Durante i primi dieci giorni del mese le attività di accompagnamento ai leader della Comunità di Pace si sono concentrate soprattutto nel casco urbano di Apartadò. Questo ha anche dato l'opportunità a Stefano, arrivato da poco, di ambientarsi al nuovo contesto e rinfoltire il gruppo delle Colombe dopo la partenza di Virginia, che ringraziamo di cuore per il dono della sua presenza nel gruppo e per la sua delicatezza in tanti momenti difficili passati nei mesi precedenti a causa delle numerose violenze vissute dalla gente della comunità. All'inizio del mese Padre Javier ha fatto visita per alcuni giorni alla Holandita, assieme a un architetto di Bogotà, per supervisionare la prosecuzione dei lavori al monumento alla memoria che va un po' a singhiozzi, stanno comunque procedendo. Come al solito, la presenza di Padre Javier è diventata anche, e soprattutto, occasione per momenti di confronto e di dialogo sulla situazione attuale della Comunità di Pace e sulle strategie da adottare, anche rispetto al ruolo degli internazionali. Altri fatti particolari in questa prima parte del mese non si sono registrati.

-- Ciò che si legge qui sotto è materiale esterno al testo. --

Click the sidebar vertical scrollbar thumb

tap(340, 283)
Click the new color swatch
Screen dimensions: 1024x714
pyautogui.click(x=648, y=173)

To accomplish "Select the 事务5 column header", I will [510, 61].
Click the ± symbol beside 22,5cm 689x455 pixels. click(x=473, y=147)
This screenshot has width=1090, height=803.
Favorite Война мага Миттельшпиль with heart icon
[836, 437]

Dal 12 al 18 di giugno le Colombe sono poi partite per visitare le veredas di Mulatos e Resbalosa, dopo diversi mesi di assenza da quei luoghi. La situazione era piuttosto tesa a causa della presenza di gruppi armati illegali e di molti operativi militari spesso accampati lungo i sentieri che conducono alle veredas. Oltre ai numerosi racconti raccolti dai campesinos, nei giorni di presenza sul campo, accompagnando alcuni membri della comunità, i volontari di Operazione Colomba hanno potuto testimoniare direttamente i controlli a cui i soldati sottopongono i contadini e che, in assenza degli internazionali, si spingono spesso ben oltre le normali procedure consentite dalla
legge colombiana. Anche per questo, le persone hanno accolto le Colombe con molto calore, felici di rivederle dopo la lunga assenza e un po' sollevate per non essere più sole. Diverse persone, manifestando i loro timori per la situazione attuale, hanno inoltre richiesto esplicitamente una presenza internazionale più assidua in questo periodo in cui gli attori armati sono così attivi.

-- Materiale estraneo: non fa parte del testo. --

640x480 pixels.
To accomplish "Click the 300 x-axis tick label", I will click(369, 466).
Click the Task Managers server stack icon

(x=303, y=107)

Rientrate a Josecito, le Colombe in pochi giorni hanno organizzato l'accompagnamento successivo e dal 22 al 29 di giugno sono ripartite per la regione di Cordoba. Rispetto alla volta precedente, in cui la tensione nell'area era molto più alta a causa delle recenti minacce ricevute dai paramilitari con il rischio effettivo dello sfollamento di alcune famiglie, questa volta le Colombe hanno trovato un clima più disteso fra le persone del luogo. Probabilmente il passare del tempo e il fatto che per il momento non sia accaduto ancora nulla, sebbene la minaccia perduri e il livello di allerta resti sempre alto, ha permesso alle persone di allentare  un po' la tensione. I volontari di Operazione Colomba hanno dunque trascorso la maggior parte del loro tempo facendo condivisione con le famiglie di Las Claras, Alto Joaquin e Puerto Nuevo, dando una mano nei lavori di casa e proseguendo con le attività legate alla “mula biblioteca”, inaugurate durante l'accompagnamento precedente nelle veredas di Mulatos e Resbalosa. Le Colombe hanno portato con sé alcuni libri di favole e di racconti presi in prestito dalla biblioteca di San Josecito, come richiesto dal Consiglio della Comunità, e li hanno “fatti girare” fra i bambini e gli adulti delle veredas, in alcuni casi cimentandosi anche in letture un po' teatrali per grandi e piccini. Il progetto della “mula ambulante” è nato all'interno della Comunità di Pace di San Josè grazie alla collaborazione con una associazione svizzero-colombiana chiamata “Asociaziòn Lectures Partagèes-Juego de Palabras” che  si pone come obiettivo quello di creare spazi in cui promuovere la circolazione dei libri e progetti di lettura. Grazie a questa Associazione negli ultimi anni sono nate le due biblioteche di San Josecito e della Union e ora si sta cominciando a lavorare all'ipotesi della costruzione di una terza biblioteca nella veredas di Mulatos.